**Source extract**.
START

Real Time Streaming with Kafka - RV Global Solutions

Team RV Global Solutions Inc. used Apache Kafka as our distributed streaming platform. At its core, it allowed systems that generated data (called Producers) to persist their data in real-time in an Apache Kafka Topic. Any topic could then be read by any number of systems who needed that data in real-time. Therefore, at its core, Kafka was a Pub/Sub system. Behind the scenes, Kafka was distributed, scaled well, replicated data across brokers (servers), had ability to survive broker downtime, and much more.

Apache Kafka - RV Global Solutions
A typical representation of a Pub/Sub system

The target architecture

When building a real-time pipeline,our team considered the microservices. Microservices were small components designed to do one task very well. They interacted with one another, but not directly. Instead, they interacted indirectly by using an intermediary, in our case a Kafka topic. Therefore, the contract between two microservices was the data itself. That contract was enforced by leveraging schemas (more on that later). To summarise, our only job was to model the data.

Here are the micro-services we are going to need:

  1. Review Kafka Producer: when a user posted a review to a REST Endpoint, it ended up in Kafka right away.
  2. Fraud Detector Kafka Streams: we got a stream of reviews. We were able to score these reviews for fraud using some real-time machine learning, and either validated them or flagged them as a fraud.
  3. Reviews Aggregator Kafka Streams: now that we had a stream of valid reviews, we aggregated them either since a course launch, or by only taking into account the last 90 days of reviews.
  4. Review Kafka Connect Sink: We now had a stream of updates for our course statistics. We needed to sink them in a PostgreSQL database so that other web services could pick them up and show them to the users and instructors.
Real Time Pipeline - RV Global Solutions
Target Architecture for our Real-Time Pipeline. Every color is a micro service

Apache Kafka

For Team RV Global Solutions Inc., Apache Kafka was our choice for an open-source distributed stream processing platform.
Our team describes Kafka as a collection of files, filled with messages that were distributed across multiple machines. Most of Kafka analogies revolved around tying these various individual logs together, routing messages from producers to consumers reliably, replicating for fault tolerance, and handling failure gracefully. The underlying abstraction was a partitioned log, essentially a set of append-only files spread over several machines. This encouraged sequential access patterns. A Kafka cluster was a distributed system that spread data over many machines both for fault tolerance and for linear scale-out.

END

(Records of texts and element pointing)
START

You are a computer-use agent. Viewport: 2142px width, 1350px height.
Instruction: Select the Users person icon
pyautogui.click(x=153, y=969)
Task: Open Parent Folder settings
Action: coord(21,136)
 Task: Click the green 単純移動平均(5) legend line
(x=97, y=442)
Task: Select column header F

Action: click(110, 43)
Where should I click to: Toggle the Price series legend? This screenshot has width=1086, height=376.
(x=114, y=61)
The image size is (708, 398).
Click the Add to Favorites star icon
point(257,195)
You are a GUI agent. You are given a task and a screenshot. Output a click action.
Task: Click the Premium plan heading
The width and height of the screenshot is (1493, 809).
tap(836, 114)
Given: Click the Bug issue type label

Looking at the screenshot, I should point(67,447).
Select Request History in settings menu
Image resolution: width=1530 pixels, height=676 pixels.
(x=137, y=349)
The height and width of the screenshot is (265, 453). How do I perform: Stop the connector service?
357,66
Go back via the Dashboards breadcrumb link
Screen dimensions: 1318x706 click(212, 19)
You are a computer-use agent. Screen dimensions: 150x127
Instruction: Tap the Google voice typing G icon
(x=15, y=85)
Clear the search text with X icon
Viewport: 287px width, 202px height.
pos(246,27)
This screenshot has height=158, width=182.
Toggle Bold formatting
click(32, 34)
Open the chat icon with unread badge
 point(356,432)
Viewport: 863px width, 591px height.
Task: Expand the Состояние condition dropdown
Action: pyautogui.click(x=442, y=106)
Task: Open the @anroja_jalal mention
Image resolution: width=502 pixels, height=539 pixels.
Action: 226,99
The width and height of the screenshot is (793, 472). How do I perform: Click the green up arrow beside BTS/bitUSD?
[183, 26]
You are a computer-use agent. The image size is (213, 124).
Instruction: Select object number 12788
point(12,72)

END

**Directives**.
a: Answer each question from the Kafka pipeline text:
(i) What were the systems that generated data called?
(ii) Over what two spans did the Reviews Aggregator combine valid reviews?
(iii) Into which database did the Review Kafka Connect Sink write the course statistics?
b: Resume the Kafka pipeline text after its final sentence.
The entries have no connection to the Kafka pipeline text.

**Final results**.
a:
(i) Producers
(ii) Since a course launch, or over only the last 90 days of reviews
(iii) PostgreSQL

b:
Our team considered Kafka, a fully-fledged streaming platform for the following attributes:

  • Scalable.
  • Fault-tolerant.
  • Publish-subscribe messaging system.
  • Higher throughput compared with most messaging systems.

Kafka's Capabilities as a Streaming Platform

  1. Published and Subscribed to Streams of Records:At the heart of Kafka lies the humble, immutable commit log, and from there our team could subscribe to it, and publish data to any number of systems or real-time applications. Unlike messaging queues, Kafka was a highly scalable, fault-tolerant distributed system. Kafka had stronger ordering guarantees than a traditional messaging system. A traditional queue retained records in order on the server, and if multiple consumers consumed from the queue, the server handed out records in the order they were stored. However, although the server handed out records in order, the records were delivered asynchronously to consumers, so they arrived out of order to different consumers. Kafka did this more efficiently. Kafka provided both ordering guarantees and load balancing over a pool of consumer processes
  1. Stored Streams of Records in a Fault-Tolerant Durable Way:In Kafka, data was written to disk in a fault-tolerant way using replication of data. Kafka allowed our team to wait for acknowledgement for completion, and a write was not considered complete until it was fully replicated and guaranteed to persist even if the server failed. Kafka performed the same whether we had 50 KB or 50 TB of persistent data on the server. As a result, our team considers Kafka as a kind of special purpose distributed file system dedicated to high-performance, low-latency commit log storage, replication, and propagation.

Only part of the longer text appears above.